The Bonnet Carre spillway was opened May 9, diverting floodwaters across about seven miles of barren land and into Lake Pontchartrain. The Morganza Spillway north of Baton Rouge was opened May 14 -- for the first time since 1973. It saved populated areas, but hundreds of people who had built homes and camps in the Atchafalaya Basin began packing up and moving out for an undetermined period of time, since the waters will take some time to recede.
A day of training for disaster relief was held May 21 at East Bayou Baptist Church in Lafayette. About 40 people participated, bringing the number of trained DR volunteers in the state to 4,067. This includes people trained in food service, chain saw, mud-out, shower/laundry, childcare and chaplaincy outreach.
"It's going to be four to six weeks after the crests before people will begin to inhabit the area again," McMillan said. "That's when our mud-out teams will be in full swing, plus support units for them. We probably also will be asking for mud-out teams from other states to help."
In mud-out work, the depth of the water, how long it stays and the material used in a home's construction are all variables, McMillan said. The first thing to be done is to shovel out the silt left by the floodwaters.
"We need to get the mud out when it's still wet," he said. "If it hardens, it will be too hard to work with."
Once the silt and everything in the house destroyed by the floodwaters is removed, the wall paneling or dry wall needs to be torn out to about a foot above the water line. What's left is treated with chemicals to kill mold. After that dries, rebuilding can begin.

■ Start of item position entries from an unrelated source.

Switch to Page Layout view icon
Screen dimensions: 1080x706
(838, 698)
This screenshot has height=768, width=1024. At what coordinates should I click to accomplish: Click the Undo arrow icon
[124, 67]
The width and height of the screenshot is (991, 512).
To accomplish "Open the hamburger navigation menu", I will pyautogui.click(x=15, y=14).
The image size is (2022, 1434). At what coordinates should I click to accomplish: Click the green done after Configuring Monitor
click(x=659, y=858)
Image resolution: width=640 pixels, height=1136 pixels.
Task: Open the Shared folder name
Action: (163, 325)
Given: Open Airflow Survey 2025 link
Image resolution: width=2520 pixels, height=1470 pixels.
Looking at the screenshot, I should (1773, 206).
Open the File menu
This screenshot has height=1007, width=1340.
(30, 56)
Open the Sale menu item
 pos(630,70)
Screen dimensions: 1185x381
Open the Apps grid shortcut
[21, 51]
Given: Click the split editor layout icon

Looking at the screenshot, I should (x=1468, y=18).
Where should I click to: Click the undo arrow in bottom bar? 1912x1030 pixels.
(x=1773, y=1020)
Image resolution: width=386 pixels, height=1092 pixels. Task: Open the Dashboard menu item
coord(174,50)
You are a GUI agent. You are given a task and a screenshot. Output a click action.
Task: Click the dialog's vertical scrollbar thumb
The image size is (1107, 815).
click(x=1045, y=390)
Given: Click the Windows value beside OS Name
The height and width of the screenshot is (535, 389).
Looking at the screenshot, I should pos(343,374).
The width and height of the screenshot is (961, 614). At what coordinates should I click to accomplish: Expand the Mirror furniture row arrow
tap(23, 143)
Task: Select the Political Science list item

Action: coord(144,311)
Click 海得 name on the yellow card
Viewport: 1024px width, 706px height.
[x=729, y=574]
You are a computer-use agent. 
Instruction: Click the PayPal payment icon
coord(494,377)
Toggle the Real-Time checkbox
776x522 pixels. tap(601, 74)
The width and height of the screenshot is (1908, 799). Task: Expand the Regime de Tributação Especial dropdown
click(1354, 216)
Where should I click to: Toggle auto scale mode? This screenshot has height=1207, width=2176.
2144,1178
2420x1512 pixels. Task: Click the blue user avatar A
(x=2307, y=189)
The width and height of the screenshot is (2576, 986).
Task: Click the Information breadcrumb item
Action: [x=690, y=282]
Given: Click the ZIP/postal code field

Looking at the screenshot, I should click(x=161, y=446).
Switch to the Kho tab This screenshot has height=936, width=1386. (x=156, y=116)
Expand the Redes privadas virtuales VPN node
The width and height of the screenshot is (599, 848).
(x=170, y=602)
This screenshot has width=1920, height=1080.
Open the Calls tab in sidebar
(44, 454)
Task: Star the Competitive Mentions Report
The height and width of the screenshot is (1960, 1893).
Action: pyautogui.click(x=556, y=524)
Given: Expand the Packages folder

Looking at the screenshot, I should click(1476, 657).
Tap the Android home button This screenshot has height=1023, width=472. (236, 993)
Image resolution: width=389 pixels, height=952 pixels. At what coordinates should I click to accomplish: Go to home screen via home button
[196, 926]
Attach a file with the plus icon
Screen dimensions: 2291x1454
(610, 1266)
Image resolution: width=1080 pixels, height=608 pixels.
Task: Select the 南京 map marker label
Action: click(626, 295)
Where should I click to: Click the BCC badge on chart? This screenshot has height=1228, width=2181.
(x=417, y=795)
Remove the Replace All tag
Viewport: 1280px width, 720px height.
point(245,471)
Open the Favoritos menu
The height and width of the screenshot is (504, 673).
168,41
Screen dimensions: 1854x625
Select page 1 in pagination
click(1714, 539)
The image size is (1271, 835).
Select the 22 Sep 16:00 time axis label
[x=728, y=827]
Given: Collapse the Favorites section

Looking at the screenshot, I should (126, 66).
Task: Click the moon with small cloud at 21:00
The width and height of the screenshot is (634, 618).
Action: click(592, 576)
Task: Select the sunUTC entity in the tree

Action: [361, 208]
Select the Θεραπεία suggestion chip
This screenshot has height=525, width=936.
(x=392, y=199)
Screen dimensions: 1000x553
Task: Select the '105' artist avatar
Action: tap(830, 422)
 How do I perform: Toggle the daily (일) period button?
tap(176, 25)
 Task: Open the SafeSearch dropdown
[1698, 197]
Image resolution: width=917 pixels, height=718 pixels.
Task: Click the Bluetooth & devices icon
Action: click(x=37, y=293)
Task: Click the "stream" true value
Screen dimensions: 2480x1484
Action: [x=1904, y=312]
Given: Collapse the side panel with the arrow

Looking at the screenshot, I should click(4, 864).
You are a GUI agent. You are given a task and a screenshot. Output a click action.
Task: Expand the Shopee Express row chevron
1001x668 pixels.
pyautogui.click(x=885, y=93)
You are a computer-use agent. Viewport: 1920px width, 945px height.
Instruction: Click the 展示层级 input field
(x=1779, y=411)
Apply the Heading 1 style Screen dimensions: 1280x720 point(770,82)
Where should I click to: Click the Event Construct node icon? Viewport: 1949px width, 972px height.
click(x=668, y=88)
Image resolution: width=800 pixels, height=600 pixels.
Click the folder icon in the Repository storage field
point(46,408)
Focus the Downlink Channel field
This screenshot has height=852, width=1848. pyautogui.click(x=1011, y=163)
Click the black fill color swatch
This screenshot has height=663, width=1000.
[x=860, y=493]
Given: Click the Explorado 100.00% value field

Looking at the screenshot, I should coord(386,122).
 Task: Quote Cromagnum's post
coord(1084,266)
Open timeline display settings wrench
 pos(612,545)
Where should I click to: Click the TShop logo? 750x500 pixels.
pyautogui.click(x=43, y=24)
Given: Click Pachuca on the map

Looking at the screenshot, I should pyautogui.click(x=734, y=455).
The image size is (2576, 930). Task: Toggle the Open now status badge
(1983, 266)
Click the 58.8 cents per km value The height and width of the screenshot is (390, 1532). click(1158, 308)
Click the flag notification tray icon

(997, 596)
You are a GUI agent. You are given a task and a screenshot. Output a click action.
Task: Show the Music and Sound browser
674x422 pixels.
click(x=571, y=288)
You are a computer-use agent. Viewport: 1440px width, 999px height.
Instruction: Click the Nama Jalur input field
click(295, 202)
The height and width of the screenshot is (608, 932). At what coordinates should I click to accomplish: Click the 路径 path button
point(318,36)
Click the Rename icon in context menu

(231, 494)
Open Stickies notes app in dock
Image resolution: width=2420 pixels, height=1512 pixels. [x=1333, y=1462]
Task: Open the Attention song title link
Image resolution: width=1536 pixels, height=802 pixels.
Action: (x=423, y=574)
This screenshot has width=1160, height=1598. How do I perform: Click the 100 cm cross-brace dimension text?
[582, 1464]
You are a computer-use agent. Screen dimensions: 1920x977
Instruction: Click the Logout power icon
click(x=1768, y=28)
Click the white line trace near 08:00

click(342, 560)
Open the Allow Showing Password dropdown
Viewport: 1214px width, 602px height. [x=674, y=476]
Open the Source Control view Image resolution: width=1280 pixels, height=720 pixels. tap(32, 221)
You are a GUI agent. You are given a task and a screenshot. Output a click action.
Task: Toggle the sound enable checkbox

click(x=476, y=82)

"The water is still rising," McMillan said May 21. "The Mississippi in Baton Rouge is very high, higher than I ever remember seeing it before."
Down at Bayou Baptist Association where the Mississippi will empty into the Gulf, flooding was anticipated at Gibson Baptist Church but it now appears the church will be spared, director of missions Joe Arnold said. "We moved the pastor out -- everything but his TV, recliner and a mattress -- and he's still there," he added, referring to John Williams.
"West Terrebone Parish was supposed to have 1,600 structures under water," Arnold continued. "We figure if it's a dry run, hurricane season is right around the corner.... Frustration is the biggest thing people are dealing with. 'I wish it would get here,' people are saying. Anticipating something that may or may not happen -- that's hard on folks."
Karen L. Willoughby is managing editor of the Baptist Message (www.baptistmessage.com), newsjournal of the Louisiana Baptist Convention.